New Technologies for Improved Parallel Computing
CORDIS News (08/12/16)

The European Union's REPARA project has developed and registered new technologies that could make parallel computing applications more energy-efficient, less expensive, and easier to develop and maintain. REPARA was launched to develop a unified programming model for heterogeneous computers, which would transform existing source code so it can be run with multiple graph cards and reconfigurable hardware. "We've made significant improvements in both performance and energy efficiency, comparable to those that can be made with a manual development process," says REPARA project coordinator and Charles III University of Madrid professor Jose Daniel Garcia. He says the research improved three fundamental properties of the original source code: performance, energy efficiency, and maintainability. "These software products can help developers to offer engineering services to third parties by simplifying the development process," Garcia says. "We can also reduce the time that the engineers need to fine-tune a software product in a parallel heterogeneous environment, which will significantly reduce development costs and increase software development industry competitiveness."


The Bandwidth Bottleneck That Is Throttling the Internet
Nature (08/10/16) Jeff Hecht

The supply of Internet bandwidth continues to lag demand as global online traffic grows an estimated 22 percent annually. This problem is rooted in the Internet's construction atop a century-old telephone system that is rife with bottlenecks, forcing Internet companies to commit billions of dollars to clear congestion and rebuild the Internet on the fly.
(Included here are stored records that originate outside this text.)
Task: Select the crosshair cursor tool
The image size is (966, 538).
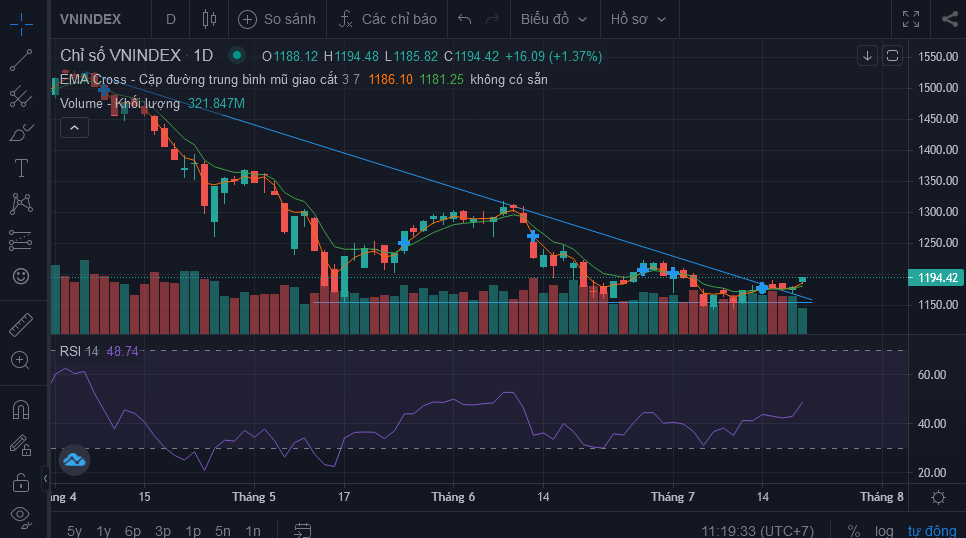Action: tap(21, 19)
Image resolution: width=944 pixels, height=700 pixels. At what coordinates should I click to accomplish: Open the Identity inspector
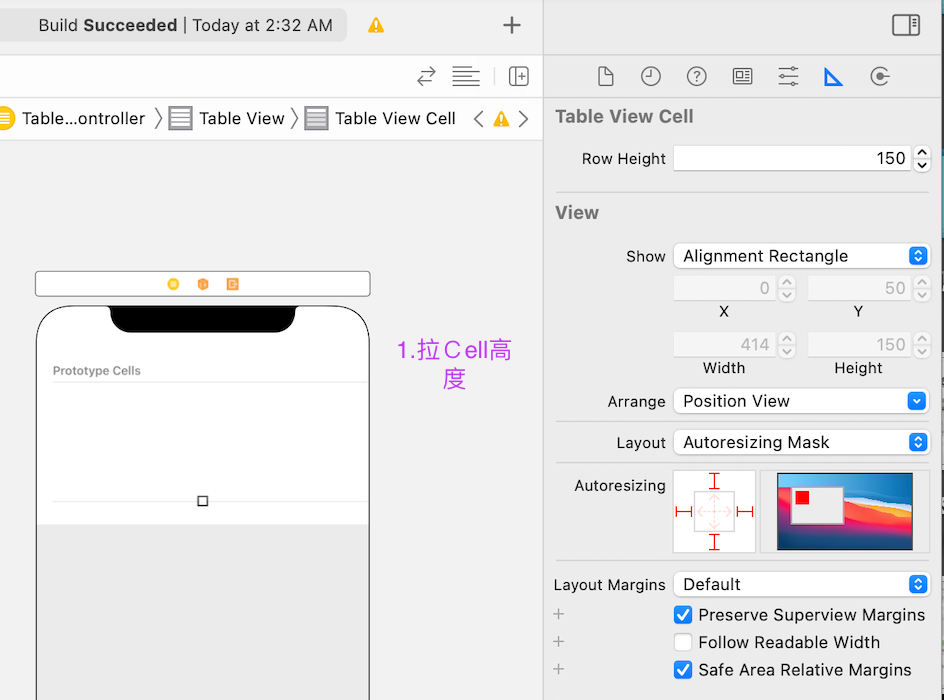742,76
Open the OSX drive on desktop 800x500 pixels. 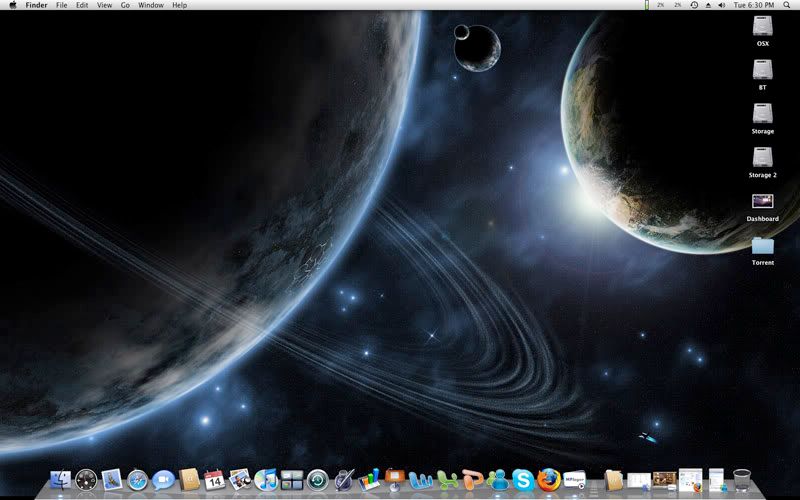click(763, 27)
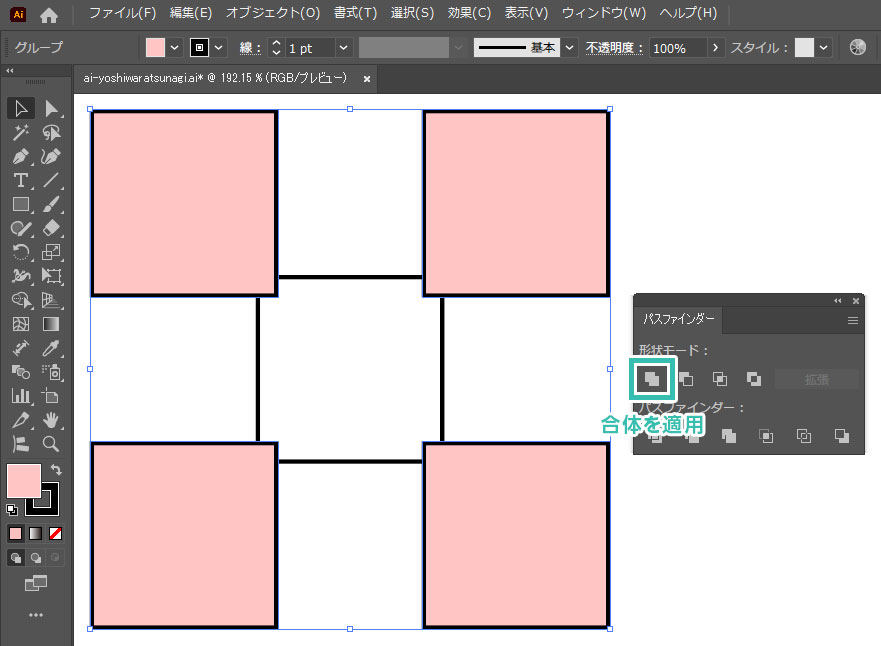This screenshot has width=881, height=646.
Task: Open Pathfinder panel options menu
Action: [852, 320]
These companies are either tapping already existing high-speed fiber-optic cable or laying new cable, while researchers and engineers attempt to implement other upgrades, such as speeding up mobile networks. Industry experts say wireless providers must start deploying fifth-generation (5G) technology, which tops 4G network speeds at least 100-fold to meet projected demand, and whose signals must be shared more widely than is currently feasible. "The target is how can we support a million devices per square kilometer," says Rahim Tafazolli, head of the Institute for Communication Systems at Britain's University of Surrey. One effort is promoting multiple-input, multiple-output technology, which enables each radio frequency to simultaneously carry many streams of data without letting them fuse into gibberish. Another technique involves boosting mobile devices' adaptability via cognitive radio. Other projects have developed fiber to overcome the 100-Gbps data transmission limit by diffusing light over a larger core area at lower intensity, reducing noise.


Millions of VW's Cars Can Be Hacked With a Cheap Device, Experts Show
NBC News (08/11/16)

Hackers can use inexpensive and widely available tools for capturing radio signals to break into vehicles sold by Volkswagen over the past 20 years, according to researchers at the universities of Birmingham and Bochum. They say the keyless entry systems in tens of millions of vehicles are vulnerable. The researchers cloned VW remote keyless entry controls by eavesdropping on nearby drivers when they press their key fobs to open or lock their cars. Vehicles vulnerable to the attack include most Audi, VW, Seat, and Skoda models sold since 1995 and many of the approximately 100 million VW Group vehicles on the road since then. The researchers found the flaw in car models as recent as the 2016 Audi Q3. "It is conceivable that all VW Group (except for some Audi) cars manufactured in the past and partially today rely on a 'constant-key' scheme and are thus vulnerable to the attacks," the researchers contend in a paper. The only exception the researchers found were cars built on VW's latest MQB production platform, which is employed in its top-selling model, the Golf VII, which they found lacks the keyless flaw.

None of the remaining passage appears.